Oh, well that makes sense then. People learn best when they're depressed and sleep-deprived, right?

No but in general you tend to get serious and learn a lot in difficult and pressing situations than other wise. It ends up being stressful, but good things come out of it. This is not a long term strategy, but works for a few weeks/months.

When I started my career, I went into a very famous IT firm here in India. Being from a non-CS background they put us through a grueling training schedule. Which together with the course work, assignments, project work, tests, interviews and exams put us on a 20 hour schedule for around 3-4 months- Failure means getting fired, and in this country where getting jobs is quite difficult for a fresher that was not even an option. We stayed in the campus hostel, pretty much training and occasional recreation is what we did.
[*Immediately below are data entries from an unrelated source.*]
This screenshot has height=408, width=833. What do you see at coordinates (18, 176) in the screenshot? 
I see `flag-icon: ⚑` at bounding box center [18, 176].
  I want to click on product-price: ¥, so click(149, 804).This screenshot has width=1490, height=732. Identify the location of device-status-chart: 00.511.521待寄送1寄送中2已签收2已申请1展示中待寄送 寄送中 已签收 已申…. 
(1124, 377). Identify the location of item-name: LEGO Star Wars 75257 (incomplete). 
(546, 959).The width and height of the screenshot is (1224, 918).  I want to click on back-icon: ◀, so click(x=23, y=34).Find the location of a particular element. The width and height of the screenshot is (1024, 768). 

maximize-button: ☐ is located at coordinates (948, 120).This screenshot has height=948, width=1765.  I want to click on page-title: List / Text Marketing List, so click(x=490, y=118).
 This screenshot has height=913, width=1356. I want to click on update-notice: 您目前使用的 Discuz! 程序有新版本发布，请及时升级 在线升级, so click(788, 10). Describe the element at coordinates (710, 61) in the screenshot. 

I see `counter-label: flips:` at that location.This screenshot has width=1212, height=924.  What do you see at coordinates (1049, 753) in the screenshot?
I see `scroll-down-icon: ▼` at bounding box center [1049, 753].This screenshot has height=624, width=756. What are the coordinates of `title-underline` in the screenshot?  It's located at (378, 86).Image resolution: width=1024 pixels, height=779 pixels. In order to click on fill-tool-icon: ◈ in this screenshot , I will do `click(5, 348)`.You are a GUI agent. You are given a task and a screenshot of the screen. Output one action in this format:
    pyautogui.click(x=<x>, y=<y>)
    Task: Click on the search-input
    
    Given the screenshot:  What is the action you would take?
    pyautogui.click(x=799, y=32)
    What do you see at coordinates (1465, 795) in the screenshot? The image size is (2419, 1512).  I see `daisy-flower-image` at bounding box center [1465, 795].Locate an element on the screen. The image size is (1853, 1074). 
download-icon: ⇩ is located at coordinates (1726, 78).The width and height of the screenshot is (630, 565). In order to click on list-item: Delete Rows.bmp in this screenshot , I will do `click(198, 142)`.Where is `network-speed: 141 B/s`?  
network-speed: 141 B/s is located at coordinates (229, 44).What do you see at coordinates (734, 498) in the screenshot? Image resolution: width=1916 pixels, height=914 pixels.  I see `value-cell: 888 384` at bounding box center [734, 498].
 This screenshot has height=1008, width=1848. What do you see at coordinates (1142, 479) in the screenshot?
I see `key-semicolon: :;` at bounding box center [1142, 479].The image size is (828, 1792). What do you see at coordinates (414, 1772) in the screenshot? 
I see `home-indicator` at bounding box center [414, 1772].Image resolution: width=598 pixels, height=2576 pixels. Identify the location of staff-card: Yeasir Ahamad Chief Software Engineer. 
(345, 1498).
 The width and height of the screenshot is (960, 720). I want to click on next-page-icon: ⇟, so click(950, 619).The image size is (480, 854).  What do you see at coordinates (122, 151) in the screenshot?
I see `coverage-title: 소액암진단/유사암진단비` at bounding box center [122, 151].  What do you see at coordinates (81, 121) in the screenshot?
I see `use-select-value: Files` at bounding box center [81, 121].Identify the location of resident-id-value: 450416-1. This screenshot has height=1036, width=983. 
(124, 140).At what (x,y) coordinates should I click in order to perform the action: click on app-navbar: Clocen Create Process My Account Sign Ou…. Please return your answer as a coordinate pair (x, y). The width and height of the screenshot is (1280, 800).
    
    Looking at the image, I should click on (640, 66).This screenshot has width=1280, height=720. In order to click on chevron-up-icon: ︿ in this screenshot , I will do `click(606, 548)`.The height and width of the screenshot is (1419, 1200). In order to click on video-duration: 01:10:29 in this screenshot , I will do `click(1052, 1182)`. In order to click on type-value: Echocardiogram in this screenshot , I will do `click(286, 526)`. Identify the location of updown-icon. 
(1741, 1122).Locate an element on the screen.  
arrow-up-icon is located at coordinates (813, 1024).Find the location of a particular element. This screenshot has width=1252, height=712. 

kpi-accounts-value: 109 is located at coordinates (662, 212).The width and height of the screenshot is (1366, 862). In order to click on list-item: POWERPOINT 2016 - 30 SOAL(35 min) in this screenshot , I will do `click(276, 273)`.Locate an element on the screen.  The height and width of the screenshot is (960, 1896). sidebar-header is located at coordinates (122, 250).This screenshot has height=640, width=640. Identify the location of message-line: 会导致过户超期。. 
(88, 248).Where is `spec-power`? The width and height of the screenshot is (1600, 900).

Guess what even after 7-8 years later, the biggest edge I hold over my peers is that training. Basically because we went through every thing there is about out there. At the end, we might have gained what one would gain after 2-3 years of working in a few months. Needless to say that set a new bench mark for us, knowing we had absorbed the difficult and come out strong- You change into a different person.

You don't learn facts well. But you learn how to cope with extreme stress. Apparently the medical field values that. Some life-or-death surgeries are many hours long, so it makes some sense that this would be the case.
What percent of doctors do you think have do deal with hour long life-or-death surgeries? .5%? 5%?
The general-practice doctors I know all have stories about them. They're not uncommon. Also, doctors have on-call rotations. People get shot, stabbed, in car accidents, etc at all hours. So odds are that even if you avoid the planned long surgeries, you'll still have a low-sleep surgery at some point.
Most at some point in their training.